This may be a naive question/observation, but it seems to me like treating the trace as a vector conflates the behavior before convergence and after convergence. Note that my intuition is that SGLD is basically an MCMC technique, so if I’m misunderstanding, it’s probably because of that.
After convergence, the samples should be viewed as drawn from the stationary distribution, and ideally they have low autocorrelation, so it doesn’t seem to make sense to treat them as a vector, since there should be many equivalent traces. I’d be interested to see density estimates per sample point, not just the per-timestep ones you have.
Before convergence, it does make sense to look at the vector, but it’s still noisy, so I’d also be interested in certain summaries of it; for example, time to convergence and slope of loss (which is a function of time and the mean loss of the stationary distribution).
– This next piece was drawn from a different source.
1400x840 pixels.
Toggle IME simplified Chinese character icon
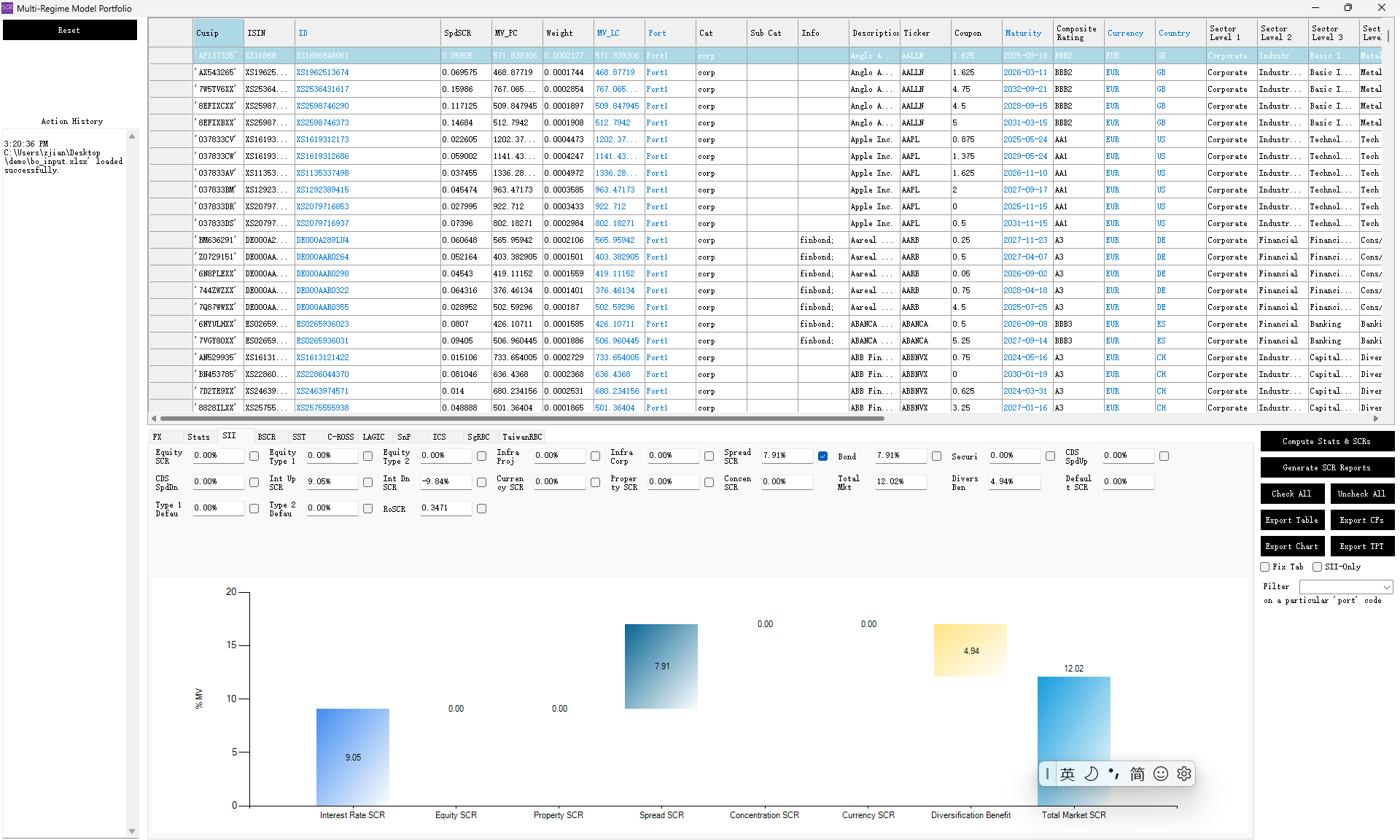(1137, 774)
I also find myself wondering about other, more tangential things:
Could you use a per-sample gradient trace (rather than the loss trace) of the SGLD to learn something?
Does it make sense to e.g. run multiple chains?
Does it make sense to change the temperature throughout the run (like simulated annealing) rather than just run with each temperature?
Thanks!
I did notice that we were comparing traces at the same parameters values by the third read-through, so I appreciate the clarification. I think the thing that would have made this clear to me is an explicit mention that it only makes sense to compare traces within the same run.